Diese Kriterien werden nicht wieder eingeführt, um einen Anspruch auf Anwartschafts-Quartale zu begründen. Sie werden lediglich zu einer verstärkten medizinischen Überwachung ab 45 Jahren führen, mit der Möglichkeit eines vorzeitigen Ausscheidens ab 62 Jahren, wenn, und nur wenn, die Arbeiterinnen und Arbeiter nach zahlreichen Verwaltungsverfahren nicht mehr als arbeitsfähig eingestuft werden. Es handelt sich um eine Reform, die die Arbeitnehmer bestraft, darunter die am meisten prekär Beschäftigten und unter ihnen die Frauen.

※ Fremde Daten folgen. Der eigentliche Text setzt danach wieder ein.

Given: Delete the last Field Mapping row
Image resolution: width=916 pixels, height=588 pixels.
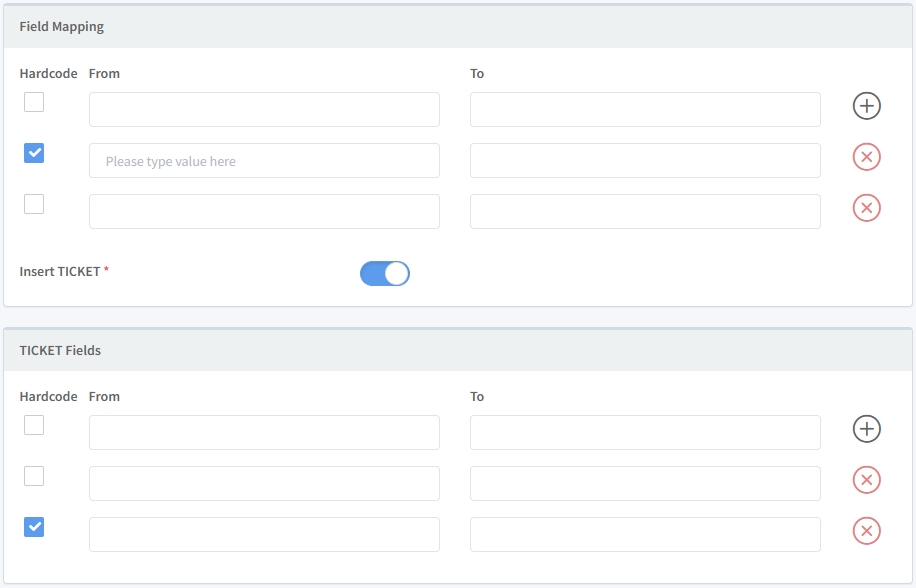Looking at the screenshot, I should 866,208.
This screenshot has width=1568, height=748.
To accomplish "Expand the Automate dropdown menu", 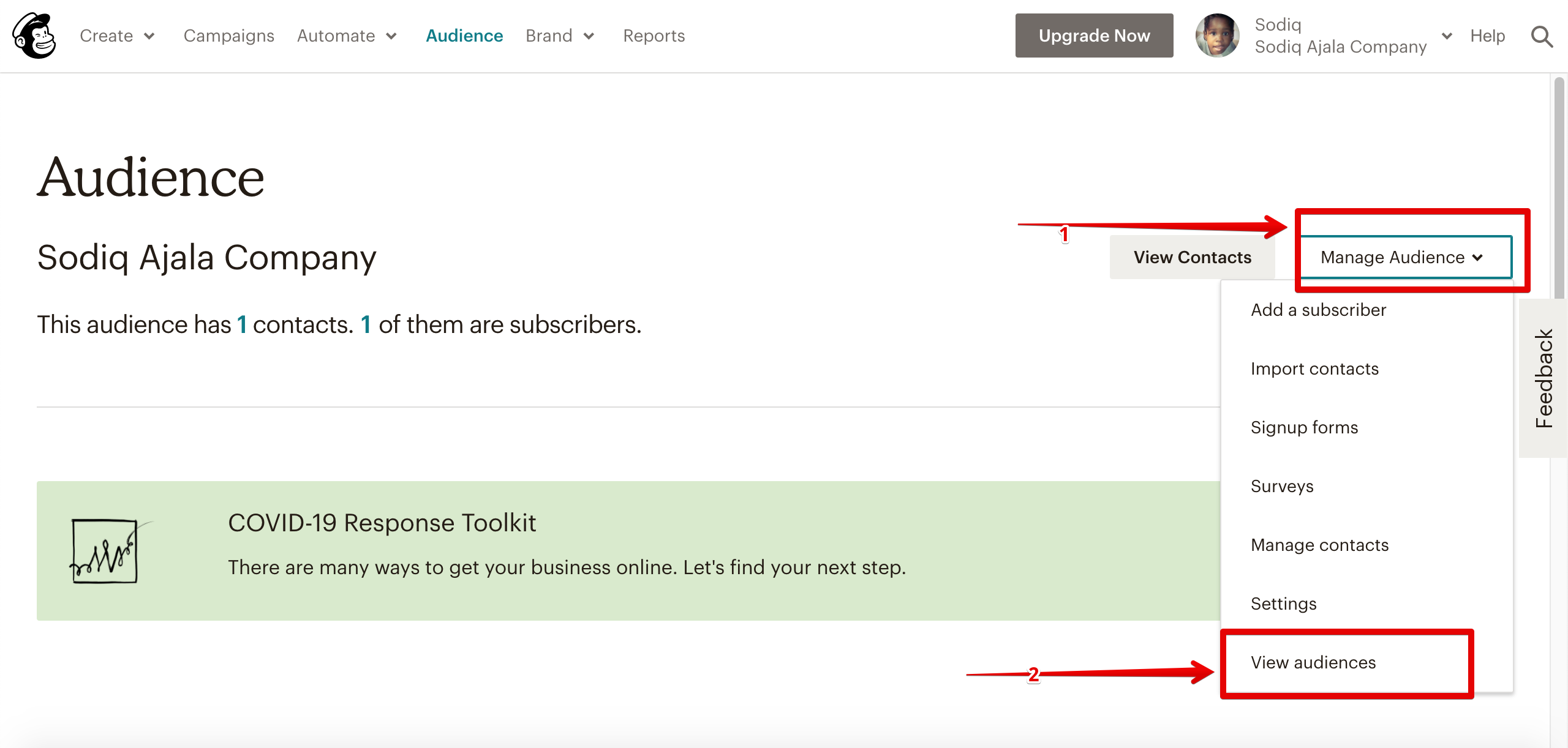I will click(x=347, y=36).
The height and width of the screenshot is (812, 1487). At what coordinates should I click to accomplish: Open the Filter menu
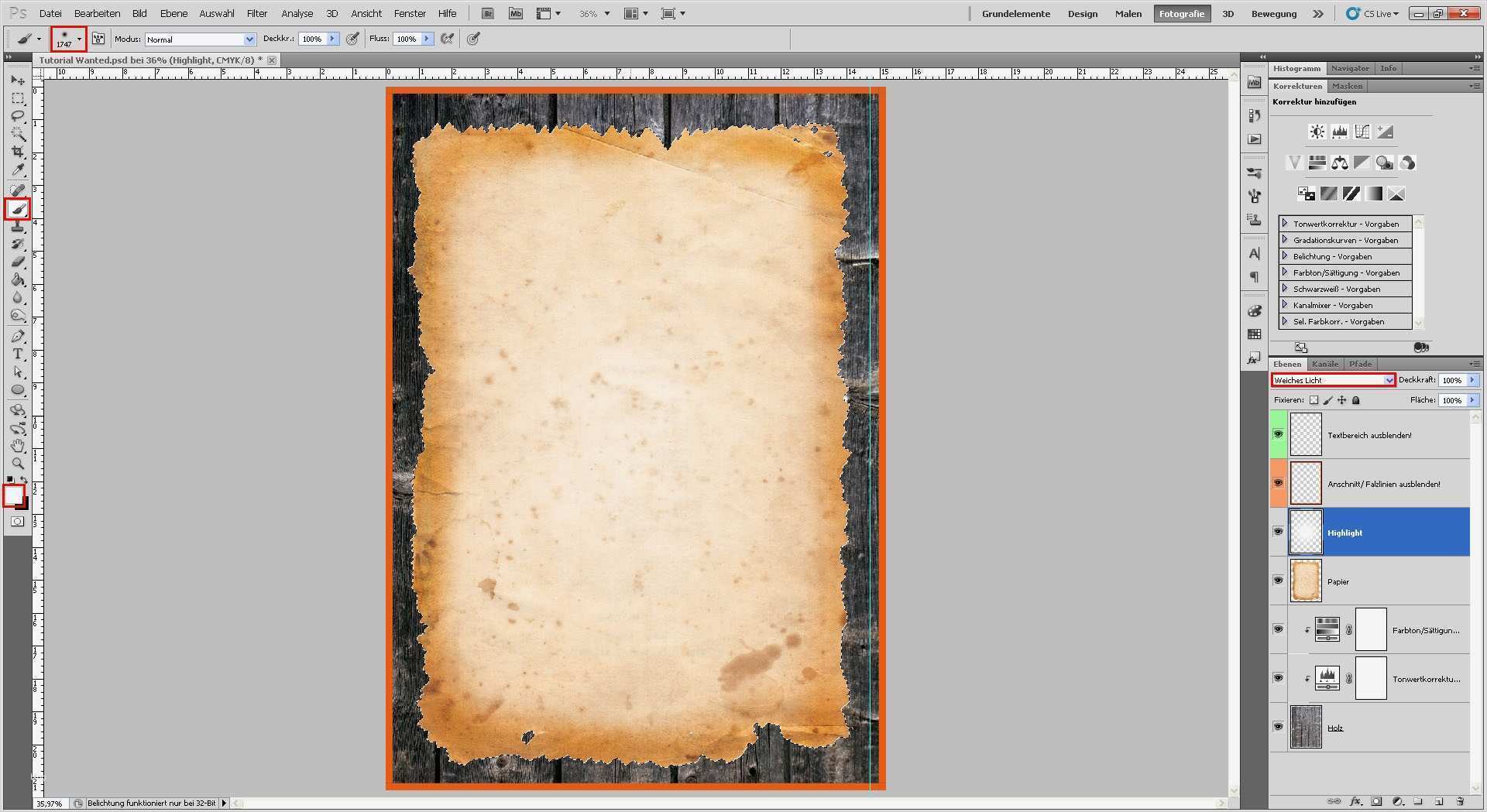click(256, 14)
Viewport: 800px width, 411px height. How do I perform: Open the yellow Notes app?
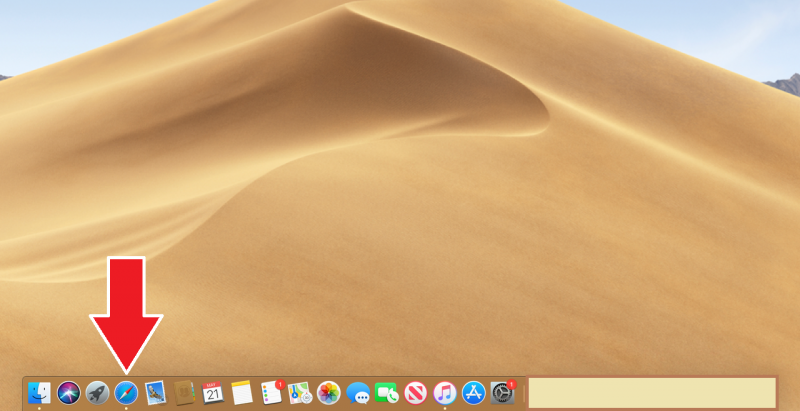(x=241, y=392)
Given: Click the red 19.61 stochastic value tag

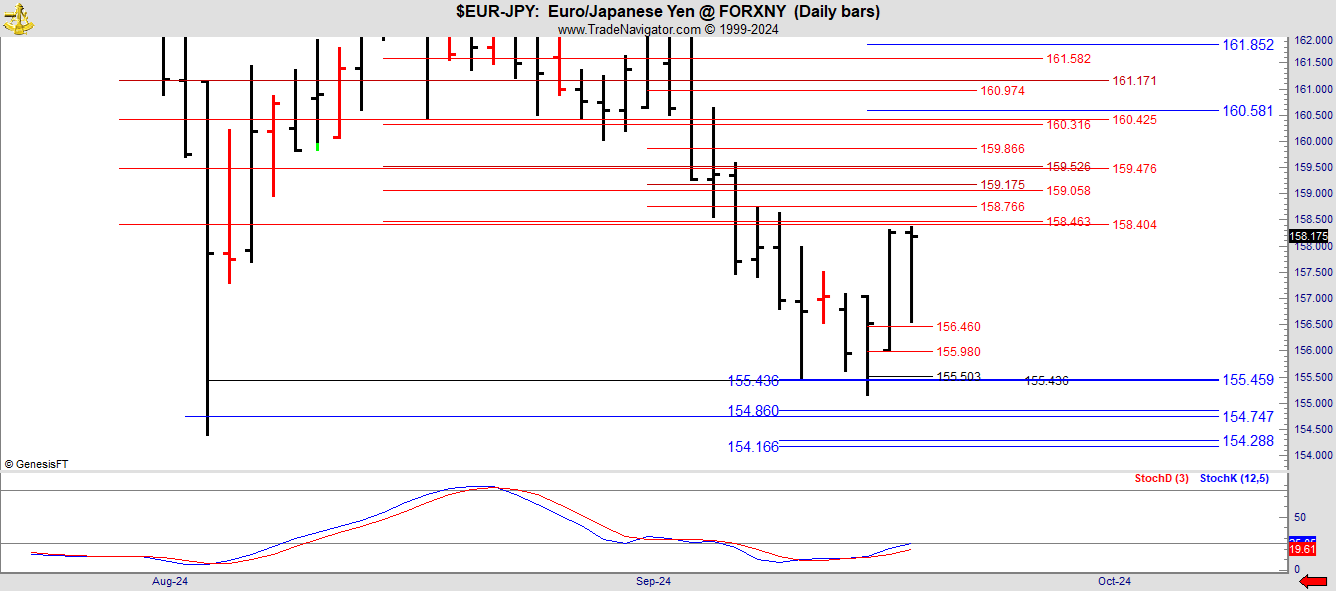Looking at the screenshot, I should click(1301, 550).
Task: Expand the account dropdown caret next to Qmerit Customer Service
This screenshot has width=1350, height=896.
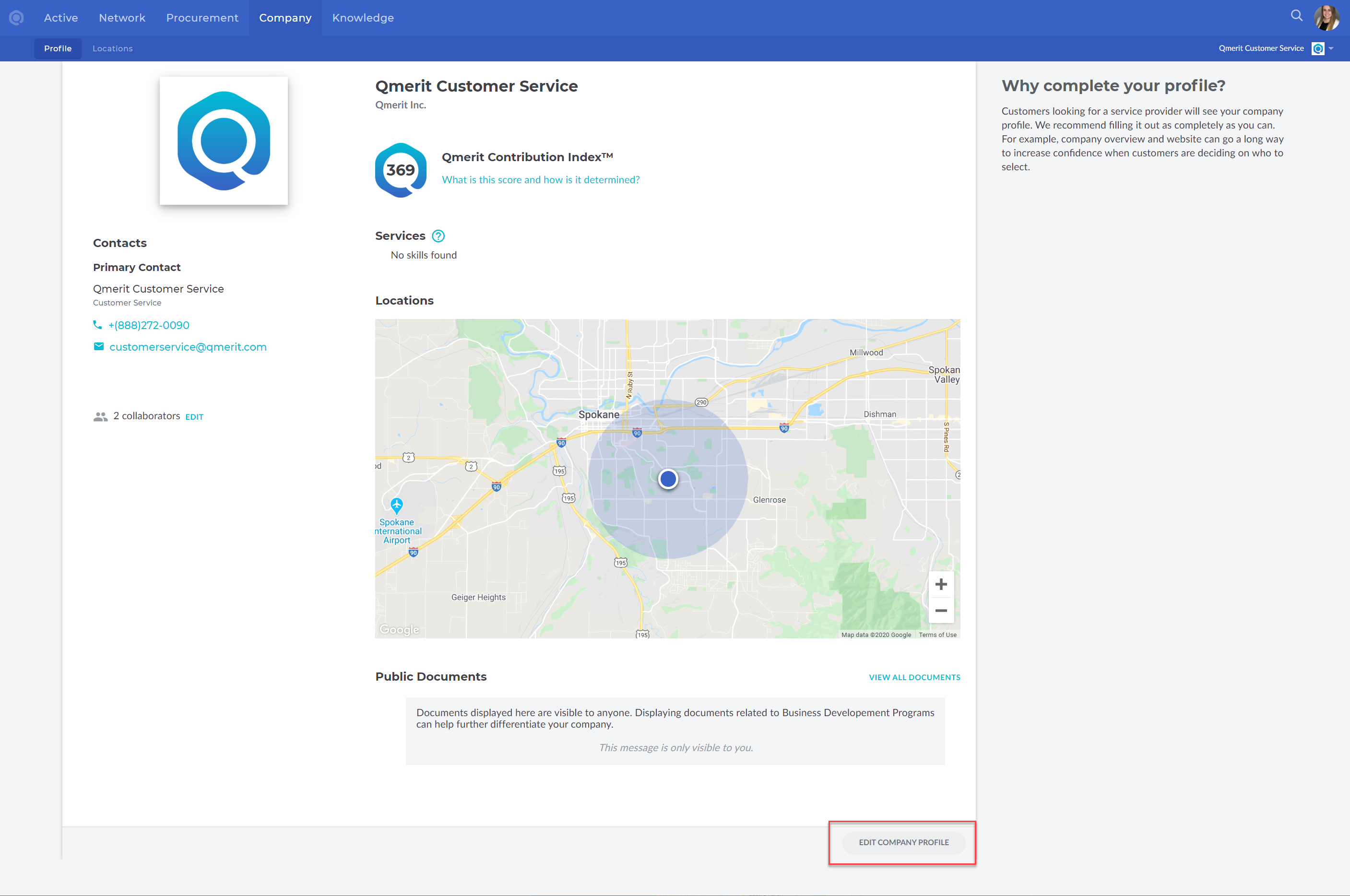Action: [1331, 48]
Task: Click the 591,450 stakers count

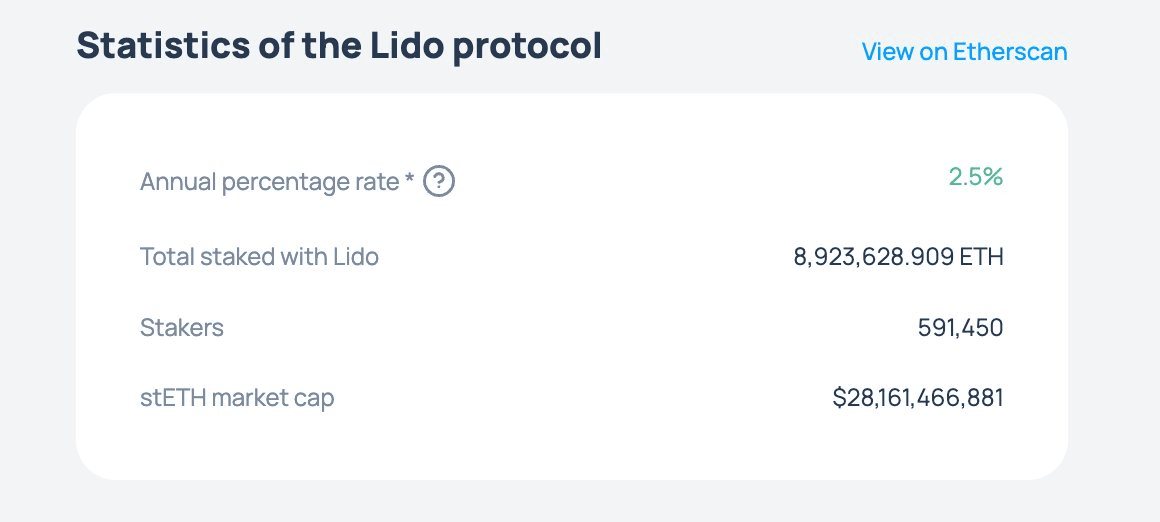Action: click(x=960, y=327)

Die Ablehnung ist einstimmig. Man muss den Frauen nicht lange erklären, warum sie schlecht ist. Wer will noch zwei Jahre länger arbeiten, mit niedrigen Löhnen und Arbeitsbedingungen, die sich von Tag zu Tag verschlechtern? NIEMAND! Um die Ablehnung in Streiks und Demonstrationen umzuwandeln, ist es der kollektive Charakter der Organisation, der uns das ermöglicht. Es ist die ständige Arbeit in Verbindung mit der sozialen Bewegung, mit den Gewerkschaften, die Vertrauen schafft, um gemeinsam demonstrieren zu gehen und – für einige zum ersten Mal – die Kraft der Masse zu spüren, die Wärme der von den Arbeiterinnen und Arbeitern, vom Volk besetzten Straße.